Reuters wrote in a market report, that gold had been sold as the labor market report dimmed the safe haven demand. This statement does not make much sense as an increase of the unemployment rate is usually not a reason to buy gold. One factor behind the recent rally of precious metals had been the third round of quantitative easing by the Fed. The FOMC decided in mid-September to buy $40bn of mortgage backed securities per month until the unemployment rate had reached the target of the FOMC. Some fund managers voiced at TV stations like Bloomberg that this would be QE indefinite. As also the consensus forecast indicates, markets had priced in that the Fed would buy MBS for quite some time. However, if the unemployment rate continues to decline at the pace of the last two months, the target of the FOMC might be reached far quicker than assumed. Thus, some traders might fear that the Fed would provide much less liquidity through QE3 than assumed and therefore also less capital would flow into precious metals.

From our point of view, it is rather unlikely that the unemployment rate in the US will decline to full employment level only due to workers leaving the workforce.
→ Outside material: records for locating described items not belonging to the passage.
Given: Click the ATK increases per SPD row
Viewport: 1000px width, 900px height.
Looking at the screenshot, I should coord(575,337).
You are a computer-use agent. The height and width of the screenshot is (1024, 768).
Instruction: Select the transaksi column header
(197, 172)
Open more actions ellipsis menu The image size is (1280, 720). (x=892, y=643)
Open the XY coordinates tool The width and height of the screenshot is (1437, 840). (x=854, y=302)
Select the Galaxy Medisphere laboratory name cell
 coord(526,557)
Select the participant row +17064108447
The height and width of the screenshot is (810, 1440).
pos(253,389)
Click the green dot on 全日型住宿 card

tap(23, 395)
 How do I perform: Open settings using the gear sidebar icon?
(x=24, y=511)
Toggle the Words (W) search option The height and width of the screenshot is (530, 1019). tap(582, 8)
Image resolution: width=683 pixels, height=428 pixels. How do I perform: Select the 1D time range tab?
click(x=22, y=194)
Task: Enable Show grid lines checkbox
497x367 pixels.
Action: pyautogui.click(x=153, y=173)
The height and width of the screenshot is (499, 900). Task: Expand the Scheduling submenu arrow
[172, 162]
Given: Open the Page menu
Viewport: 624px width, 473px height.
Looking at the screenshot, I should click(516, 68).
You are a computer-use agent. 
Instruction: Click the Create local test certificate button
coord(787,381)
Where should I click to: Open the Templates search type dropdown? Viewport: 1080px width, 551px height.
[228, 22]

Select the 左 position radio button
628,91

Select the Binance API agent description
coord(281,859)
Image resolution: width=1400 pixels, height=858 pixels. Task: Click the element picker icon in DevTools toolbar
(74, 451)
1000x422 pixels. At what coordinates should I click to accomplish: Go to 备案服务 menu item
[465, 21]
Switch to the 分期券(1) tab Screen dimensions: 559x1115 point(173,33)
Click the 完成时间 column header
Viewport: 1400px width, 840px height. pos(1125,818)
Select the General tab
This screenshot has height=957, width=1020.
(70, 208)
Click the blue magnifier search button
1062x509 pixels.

Also an increase of the pace of new job creation per month would be required. This will only be the case, if also economic activity accelerates stronger. At the recent GDP growth, the Fed is not expected to end the expansionary monetary policy anytime soon. Thus, the reaction in precious metals markets on the labor market report is overdone. A pick-up of economic activity would also be positive for precious metals. Stronger GDP growth should be positive for stock markets and should lead to higher equity prices. An increase of investors’ risk appetite is normally also positive for the demand for precious metals. Furthermore, stronger growth would also be supportive for crude oil prices, which are another fundamental factor for the price development for precious metals.

In our base line scenario, we expect the situation in the eurozone to stabilize. Furthermore, we expect that there will be a last minute compromise to prevent the US economy falling from a fiscal cliff. Thus, US GDP growth is assumed to increase again, which would be positive for stock markets and the oil price. Also in China, we expect further stimulus measures. This all should contribute to a decline of risk aversion by investors, which would be positive for precious metals. The rally is just taking a breather and is far from being over already.